WHAT YOU ARE ASKED TO DO: Pick every line from the data that holds the word "computer".
|---|
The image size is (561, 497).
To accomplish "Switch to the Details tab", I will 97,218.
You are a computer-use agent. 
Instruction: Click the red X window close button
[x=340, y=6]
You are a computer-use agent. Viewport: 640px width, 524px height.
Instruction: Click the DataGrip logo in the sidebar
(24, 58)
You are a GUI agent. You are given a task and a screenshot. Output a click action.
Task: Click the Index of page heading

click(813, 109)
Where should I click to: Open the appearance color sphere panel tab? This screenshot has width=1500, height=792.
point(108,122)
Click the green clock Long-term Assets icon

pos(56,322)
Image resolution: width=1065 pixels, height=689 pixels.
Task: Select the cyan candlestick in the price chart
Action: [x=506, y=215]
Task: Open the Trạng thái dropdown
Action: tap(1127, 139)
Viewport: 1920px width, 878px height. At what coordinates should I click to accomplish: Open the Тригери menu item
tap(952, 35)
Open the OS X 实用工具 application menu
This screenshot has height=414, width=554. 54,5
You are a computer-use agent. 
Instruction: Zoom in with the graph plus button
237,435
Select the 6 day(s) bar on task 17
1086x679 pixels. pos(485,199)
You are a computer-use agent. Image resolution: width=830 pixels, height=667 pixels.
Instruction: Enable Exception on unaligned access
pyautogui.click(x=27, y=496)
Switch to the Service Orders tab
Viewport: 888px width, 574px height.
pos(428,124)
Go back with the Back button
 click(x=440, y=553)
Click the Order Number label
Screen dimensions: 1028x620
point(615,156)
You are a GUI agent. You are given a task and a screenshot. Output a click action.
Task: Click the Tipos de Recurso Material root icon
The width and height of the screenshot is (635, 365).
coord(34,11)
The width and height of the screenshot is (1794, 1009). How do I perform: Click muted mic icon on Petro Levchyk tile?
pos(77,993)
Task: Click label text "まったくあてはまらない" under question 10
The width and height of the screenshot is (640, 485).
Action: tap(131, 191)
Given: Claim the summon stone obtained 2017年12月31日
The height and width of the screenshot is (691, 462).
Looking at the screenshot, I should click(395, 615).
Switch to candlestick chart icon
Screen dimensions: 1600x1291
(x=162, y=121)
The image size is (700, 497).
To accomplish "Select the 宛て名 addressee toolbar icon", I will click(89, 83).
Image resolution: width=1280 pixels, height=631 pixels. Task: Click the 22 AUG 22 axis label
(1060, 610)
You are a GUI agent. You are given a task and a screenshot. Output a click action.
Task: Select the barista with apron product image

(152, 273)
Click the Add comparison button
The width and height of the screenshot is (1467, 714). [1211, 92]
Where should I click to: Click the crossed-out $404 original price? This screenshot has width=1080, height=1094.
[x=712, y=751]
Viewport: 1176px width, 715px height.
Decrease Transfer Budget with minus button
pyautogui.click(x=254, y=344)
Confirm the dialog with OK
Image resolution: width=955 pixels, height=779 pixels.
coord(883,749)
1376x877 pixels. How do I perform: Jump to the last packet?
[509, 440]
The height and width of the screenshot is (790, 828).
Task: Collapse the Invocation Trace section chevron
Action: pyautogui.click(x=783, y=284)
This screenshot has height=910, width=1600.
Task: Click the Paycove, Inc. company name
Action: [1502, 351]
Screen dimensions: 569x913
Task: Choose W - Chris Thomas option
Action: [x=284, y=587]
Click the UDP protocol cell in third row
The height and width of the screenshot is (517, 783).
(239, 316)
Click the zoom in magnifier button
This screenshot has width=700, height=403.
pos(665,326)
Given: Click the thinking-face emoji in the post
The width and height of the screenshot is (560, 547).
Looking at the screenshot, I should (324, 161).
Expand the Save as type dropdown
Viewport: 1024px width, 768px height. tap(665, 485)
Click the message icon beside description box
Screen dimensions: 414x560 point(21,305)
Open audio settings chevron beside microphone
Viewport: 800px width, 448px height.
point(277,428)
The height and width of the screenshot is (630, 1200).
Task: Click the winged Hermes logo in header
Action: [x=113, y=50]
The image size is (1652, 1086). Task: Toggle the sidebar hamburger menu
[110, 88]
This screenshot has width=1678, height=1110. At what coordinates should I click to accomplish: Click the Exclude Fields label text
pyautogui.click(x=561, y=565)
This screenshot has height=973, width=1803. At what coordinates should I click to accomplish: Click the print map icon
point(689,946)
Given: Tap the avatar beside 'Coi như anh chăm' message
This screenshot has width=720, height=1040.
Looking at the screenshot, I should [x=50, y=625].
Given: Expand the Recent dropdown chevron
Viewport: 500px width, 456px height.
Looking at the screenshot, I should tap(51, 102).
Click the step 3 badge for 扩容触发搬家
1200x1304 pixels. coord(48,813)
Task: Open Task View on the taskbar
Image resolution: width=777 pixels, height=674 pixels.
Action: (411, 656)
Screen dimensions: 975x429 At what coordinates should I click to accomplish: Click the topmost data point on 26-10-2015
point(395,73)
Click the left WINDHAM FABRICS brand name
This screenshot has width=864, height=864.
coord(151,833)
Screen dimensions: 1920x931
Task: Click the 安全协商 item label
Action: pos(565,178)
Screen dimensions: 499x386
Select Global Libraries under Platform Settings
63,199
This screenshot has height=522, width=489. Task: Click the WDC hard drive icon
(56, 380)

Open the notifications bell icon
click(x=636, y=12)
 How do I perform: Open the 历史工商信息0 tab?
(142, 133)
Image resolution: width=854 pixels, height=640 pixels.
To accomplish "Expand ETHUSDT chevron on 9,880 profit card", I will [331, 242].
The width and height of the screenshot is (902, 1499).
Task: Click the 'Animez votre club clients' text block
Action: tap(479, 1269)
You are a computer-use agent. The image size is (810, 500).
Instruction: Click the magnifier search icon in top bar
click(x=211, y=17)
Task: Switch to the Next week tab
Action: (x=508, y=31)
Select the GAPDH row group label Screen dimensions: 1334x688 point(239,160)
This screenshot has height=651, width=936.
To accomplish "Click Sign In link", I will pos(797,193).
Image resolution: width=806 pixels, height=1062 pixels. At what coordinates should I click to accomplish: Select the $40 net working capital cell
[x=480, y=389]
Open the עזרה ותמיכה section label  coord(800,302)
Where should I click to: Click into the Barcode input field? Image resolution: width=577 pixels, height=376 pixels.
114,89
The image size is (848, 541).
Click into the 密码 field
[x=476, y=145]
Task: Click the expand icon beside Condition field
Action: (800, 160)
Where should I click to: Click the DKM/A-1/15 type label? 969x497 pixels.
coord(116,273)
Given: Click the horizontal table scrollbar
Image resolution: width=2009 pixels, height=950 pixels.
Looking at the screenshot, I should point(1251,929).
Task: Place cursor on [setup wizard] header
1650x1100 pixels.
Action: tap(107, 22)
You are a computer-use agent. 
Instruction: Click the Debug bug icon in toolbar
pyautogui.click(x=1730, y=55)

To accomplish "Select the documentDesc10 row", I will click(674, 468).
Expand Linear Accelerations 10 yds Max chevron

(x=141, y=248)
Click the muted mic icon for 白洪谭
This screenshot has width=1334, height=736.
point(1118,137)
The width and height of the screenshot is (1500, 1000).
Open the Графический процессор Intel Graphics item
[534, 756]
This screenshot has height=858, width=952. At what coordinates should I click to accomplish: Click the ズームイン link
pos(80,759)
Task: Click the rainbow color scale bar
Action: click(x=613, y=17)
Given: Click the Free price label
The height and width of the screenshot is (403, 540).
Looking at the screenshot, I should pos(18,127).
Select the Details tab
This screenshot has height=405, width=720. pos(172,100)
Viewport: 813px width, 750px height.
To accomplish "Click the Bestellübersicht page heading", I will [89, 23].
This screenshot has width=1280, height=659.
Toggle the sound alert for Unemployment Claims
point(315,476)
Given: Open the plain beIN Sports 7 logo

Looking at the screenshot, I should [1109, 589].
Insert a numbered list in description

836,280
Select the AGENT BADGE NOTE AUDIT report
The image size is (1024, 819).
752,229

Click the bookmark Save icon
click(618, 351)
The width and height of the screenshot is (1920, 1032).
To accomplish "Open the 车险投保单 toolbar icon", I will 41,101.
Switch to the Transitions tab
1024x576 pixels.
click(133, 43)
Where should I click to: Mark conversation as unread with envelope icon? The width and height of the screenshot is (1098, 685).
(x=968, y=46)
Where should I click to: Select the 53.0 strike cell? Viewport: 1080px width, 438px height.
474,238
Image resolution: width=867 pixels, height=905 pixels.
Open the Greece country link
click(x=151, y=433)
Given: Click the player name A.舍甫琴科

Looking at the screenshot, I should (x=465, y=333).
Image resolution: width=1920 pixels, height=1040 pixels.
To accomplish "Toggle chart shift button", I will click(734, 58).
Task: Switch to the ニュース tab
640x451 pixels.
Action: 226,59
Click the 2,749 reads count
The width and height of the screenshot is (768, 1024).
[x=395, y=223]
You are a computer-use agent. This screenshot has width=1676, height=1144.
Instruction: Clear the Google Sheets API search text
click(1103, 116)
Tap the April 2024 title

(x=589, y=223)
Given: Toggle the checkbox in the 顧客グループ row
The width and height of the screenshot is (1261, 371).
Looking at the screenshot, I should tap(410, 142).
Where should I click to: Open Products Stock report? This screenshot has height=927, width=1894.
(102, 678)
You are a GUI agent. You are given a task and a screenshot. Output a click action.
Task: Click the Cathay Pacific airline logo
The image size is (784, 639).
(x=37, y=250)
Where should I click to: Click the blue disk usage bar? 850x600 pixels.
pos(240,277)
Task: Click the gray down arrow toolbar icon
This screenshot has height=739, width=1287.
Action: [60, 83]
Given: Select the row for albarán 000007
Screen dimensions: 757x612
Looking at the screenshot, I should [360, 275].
|---|
TASK OUTPUT:
You are a computer-use agent. 
You are a computer-use agent. Viewport: 640px width, 524px height.
You are a computer-use agent. 
You are a computer-use agent. Image resolution: width=830 pixels, height=667 pixels.
You are a computer-use agent. The image size is (810, 500).
You are a computer-use agent. 
You are a computer-use agent. This screenshot has width=1676, height=1144.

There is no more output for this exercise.